Since we do not see China's internal political structure as sufficiently robust to emerge unscathed from its inevitable bout with reality, it will follow that Japan will emerge as both the regional reserve currency and the regional political leader. Malaysia's Prime Minister Mahathir Mohamed, whom we regard as one of the more insightful regional leaders (and therefore, by definition, much maligned and unfairly dismissed), has understood the inevitability of this process, and has long called for Japanese leadership in both economic and political affairs. The Japanese have resisted. They cannot resist for much longer.
The key to this is the coming upheaval in Japanese politics. Japan, like Russia, is an avalanche society. The United States is a glacial society. Because the U.S. has few social controls, it is constantly changing in small, glacial amounts. There are few social upheavals. Japan and Russia permit few changes, until strains build up and an avalanche occurs. Japan is now fully ready for its avalanche. The current internal political configuration cannot possibly survive. The internationalist, pro-Western perspective that has dominated Japan since 1945 is completely bankrupt. Indeed, it has bankrupted the country. A more nationalist, more Asian, and more assertive government will replace it.
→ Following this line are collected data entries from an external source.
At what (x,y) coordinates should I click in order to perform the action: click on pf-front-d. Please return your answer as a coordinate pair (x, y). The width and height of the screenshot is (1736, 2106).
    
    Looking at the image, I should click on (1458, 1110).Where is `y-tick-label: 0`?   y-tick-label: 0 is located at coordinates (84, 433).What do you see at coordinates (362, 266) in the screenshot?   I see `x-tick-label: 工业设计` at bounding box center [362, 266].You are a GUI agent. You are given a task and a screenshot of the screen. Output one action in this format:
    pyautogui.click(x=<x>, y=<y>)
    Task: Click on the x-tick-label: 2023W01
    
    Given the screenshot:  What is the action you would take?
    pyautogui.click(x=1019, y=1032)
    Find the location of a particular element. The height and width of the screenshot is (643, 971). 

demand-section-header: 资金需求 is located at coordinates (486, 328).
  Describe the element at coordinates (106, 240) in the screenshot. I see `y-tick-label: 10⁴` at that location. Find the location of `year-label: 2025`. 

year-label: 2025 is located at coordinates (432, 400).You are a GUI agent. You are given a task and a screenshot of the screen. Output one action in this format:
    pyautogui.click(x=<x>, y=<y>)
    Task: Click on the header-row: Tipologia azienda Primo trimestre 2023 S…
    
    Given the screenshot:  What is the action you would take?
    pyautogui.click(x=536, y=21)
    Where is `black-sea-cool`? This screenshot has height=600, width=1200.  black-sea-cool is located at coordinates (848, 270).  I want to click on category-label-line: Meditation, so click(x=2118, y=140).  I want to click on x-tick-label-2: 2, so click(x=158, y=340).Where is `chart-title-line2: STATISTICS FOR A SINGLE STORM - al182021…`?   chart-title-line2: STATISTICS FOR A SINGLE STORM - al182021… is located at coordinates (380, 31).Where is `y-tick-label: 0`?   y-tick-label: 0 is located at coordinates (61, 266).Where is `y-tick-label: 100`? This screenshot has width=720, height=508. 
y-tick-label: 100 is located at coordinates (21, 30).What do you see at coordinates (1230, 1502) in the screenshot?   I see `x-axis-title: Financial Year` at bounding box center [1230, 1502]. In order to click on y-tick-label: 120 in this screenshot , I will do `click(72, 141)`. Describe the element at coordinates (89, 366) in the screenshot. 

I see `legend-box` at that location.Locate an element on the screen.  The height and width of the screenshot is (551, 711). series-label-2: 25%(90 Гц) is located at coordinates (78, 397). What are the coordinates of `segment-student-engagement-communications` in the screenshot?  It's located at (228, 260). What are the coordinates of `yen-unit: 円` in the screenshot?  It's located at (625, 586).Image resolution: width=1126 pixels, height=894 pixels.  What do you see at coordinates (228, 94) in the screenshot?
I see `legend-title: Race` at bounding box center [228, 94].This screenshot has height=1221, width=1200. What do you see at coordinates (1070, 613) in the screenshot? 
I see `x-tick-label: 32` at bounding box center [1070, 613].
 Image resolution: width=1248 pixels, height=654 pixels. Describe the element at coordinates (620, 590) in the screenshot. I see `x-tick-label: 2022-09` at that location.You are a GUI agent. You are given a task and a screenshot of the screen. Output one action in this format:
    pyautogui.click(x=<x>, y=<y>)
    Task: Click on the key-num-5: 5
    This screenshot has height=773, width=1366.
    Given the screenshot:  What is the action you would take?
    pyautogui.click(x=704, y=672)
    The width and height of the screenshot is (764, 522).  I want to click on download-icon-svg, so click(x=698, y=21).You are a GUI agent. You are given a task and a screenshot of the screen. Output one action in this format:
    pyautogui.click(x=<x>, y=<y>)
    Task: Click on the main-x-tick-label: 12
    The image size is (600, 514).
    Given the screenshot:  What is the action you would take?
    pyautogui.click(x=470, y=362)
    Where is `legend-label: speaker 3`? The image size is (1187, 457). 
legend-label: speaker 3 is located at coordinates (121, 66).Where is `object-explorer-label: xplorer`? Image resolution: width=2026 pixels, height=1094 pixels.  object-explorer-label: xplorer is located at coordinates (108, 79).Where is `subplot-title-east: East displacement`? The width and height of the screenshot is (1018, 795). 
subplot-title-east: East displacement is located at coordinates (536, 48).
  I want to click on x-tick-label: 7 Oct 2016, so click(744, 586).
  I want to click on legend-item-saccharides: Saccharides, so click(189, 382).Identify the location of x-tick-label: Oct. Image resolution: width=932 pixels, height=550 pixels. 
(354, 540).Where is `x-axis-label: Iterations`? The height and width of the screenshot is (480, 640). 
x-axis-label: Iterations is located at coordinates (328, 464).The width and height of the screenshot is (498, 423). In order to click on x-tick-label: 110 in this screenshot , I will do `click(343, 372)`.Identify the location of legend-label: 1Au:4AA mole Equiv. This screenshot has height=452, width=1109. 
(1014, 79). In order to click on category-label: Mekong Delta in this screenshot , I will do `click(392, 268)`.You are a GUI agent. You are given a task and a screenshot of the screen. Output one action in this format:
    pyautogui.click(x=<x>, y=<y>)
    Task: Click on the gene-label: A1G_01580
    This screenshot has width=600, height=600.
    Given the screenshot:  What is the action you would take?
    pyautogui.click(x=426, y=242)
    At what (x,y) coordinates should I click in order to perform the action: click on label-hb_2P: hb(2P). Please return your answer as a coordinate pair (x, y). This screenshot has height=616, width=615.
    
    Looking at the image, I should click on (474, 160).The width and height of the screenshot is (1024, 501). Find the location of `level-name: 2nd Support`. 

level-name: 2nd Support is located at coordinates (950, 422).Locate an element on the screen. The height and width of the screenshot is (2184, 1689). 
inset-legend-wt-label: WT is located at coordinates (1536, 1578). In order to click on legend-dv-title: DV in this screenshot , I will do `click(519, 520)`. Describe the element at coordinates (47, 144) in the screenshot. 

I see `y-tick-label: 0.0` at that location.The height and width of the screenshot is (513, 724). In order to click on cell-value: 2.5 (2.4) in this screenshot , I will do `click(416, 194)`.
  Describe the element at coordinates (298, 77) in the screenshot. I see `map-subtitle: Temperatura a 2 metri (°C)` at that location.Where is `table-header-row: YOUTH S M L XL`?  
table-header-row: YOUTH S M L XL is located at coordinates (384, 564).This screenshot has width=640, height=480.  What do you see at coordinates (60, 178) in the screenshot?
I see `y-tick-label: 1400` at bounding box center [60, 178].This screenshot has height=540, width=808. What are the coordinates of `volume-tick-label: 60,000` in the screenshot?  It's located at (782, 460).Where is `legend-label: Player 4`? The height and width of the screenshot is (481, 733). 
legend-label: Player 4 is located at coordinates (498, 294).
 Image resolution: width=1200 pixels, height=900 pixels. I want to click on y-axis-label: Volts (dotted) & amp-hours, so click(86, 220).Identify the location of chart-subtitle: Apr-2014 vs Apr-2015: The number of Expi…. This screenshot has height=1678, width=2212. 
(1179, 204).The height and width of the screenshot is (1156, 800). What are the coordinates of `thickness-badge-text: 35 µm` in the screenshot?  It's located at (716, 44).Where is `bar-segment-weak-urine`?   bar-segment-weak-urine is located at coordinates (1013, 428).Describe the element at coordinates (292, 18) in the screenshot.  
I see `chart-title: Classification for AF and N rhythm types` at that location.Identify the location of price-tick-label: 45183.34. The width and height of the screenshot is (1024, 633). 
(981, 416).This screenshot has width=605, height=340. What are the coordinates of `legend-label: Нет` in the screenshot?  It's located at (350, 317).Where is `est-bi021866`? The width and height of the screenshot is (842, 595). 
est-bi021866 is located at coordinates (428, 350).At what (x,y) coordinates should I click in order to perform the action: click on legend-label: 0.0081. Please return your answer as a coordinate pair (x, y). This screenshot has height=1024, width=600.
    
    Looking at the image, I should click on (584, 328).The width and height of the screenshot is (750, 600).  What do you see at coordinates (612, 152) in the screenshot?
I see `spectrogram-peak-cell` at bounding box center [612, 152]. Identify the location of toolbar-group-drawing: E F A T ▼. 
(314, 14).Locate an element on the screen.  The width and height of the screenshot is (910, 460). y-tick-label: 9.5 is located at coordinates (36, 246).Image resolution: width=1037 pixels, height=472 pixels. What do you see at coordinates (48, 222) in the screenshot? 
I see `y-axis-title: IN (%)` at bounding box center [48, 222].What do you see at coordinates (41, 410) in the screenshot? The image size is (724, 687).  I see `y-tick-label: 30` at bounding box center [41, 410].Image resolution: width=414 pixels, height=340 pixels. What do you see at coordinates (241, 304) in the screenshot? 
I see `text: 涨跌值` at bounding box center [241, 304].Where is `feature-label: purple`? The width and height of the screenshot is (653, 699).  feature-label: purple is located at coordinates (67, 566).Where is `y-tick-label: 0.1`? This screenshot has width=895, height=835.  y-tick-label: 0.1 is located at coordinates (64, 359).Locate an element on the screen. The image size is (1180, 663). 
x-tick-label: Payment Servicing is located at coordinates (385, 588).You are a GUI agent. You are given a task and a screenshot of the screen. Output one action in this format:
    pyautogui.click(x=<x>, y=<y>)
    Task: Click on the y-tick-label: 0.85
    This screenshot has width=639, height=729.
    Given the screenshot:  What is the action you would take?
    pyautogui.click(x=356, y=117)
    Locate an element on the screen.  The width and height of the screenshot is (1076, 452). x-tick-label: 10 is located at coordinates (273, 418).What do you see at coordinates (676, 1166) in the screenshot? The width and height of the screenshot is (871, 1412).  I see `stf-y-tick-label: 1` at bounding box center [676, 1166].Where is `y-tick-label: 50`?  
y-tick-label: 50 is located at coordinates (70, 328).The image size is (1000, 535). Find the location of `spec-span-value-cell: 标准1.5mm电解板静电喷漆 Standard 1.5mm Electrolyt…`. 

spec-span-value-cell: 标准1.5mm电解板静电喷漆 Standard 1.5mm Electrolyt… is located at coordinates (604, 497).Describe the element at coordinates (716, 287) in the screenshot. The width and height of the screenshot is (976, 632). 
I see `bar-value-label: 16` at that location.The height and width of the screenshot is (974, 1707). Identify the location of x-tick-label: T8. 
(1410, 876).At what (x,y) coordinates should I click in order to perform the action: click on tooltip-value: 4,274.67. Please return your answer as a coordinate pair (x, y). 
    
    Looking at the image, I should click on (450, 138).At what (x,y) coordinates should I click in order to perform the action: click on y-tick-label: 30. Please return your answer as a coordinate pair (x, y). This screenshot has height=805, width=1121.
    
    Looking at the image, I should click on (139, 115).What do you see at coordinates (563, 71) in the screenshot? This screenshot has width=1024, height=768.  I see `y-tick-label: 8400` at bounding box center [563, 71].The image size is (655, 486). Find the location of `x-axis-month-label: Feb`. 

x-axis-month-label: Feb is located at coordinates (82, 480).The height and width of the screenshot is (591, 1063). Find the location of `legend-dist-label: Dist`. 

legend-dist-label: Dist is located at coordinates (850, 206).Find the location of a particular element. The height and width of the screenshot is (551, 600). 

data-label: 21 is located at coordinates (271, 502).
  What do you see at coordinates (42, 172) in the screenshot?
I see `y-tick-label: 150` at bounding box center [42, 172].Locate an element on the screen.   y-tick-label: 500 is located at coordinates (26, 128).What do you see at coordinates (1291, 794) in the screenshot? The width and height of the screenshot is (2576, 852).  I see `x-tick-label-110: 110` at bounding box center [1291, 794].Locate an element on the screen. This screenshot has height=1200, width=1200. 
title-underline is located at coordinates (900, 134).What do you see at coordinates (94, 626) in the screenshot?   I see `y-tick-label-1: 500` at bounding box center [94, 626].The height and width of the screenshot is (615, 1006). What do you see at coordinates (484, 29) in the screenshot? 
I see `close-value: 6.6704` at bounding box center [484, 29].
We caught a whiff of this in the Japanese response to the North Korean missile incident. There is more to come.
More than Bretton Woods is about to change. The world is shifting from a liberal, internationalist regime to a more conservative, regionalist structure. Paradoxically, the region of the world most dependent on liberal internationalism for its export-oriented economies has created the conditions which will destroy that regime. The reasons behind Asia's success are also the roots of its failure, and that is why no one is really interested in saving Asia from itself. What will emerge from Asia's debacle is a regional bloc built around Japanese economic and political leadership. Now, where there is economic and political leadership, military power must inevitably follow.
This is the problem. No one in Asia wants to see a resurgent Japan. The Japanese do not want to undertake the burdens of leadership. But there is no way out for Asia except to use the yen as a new, regional reserve currency. This relatively small step will contain many unintended consequences, not least of which will be a region shaped in ways none of the players want. But Japan is the world's second largest economy and the region's largest, dwarfing China's economy. It is also the most stable country in the region. Leadership falls naturally and inevitably to Japan, particularly as we expect China to slide into disorder as its economy deteriorates.
Thus, the end of the New World Order will raise old questions everywhere. In Europe, the German question will reemerge. In Asia, it will be the Japanese question. The end of the New World Order brings us closer and closer to an older world order, one which had a cataclysmic outcome last time around.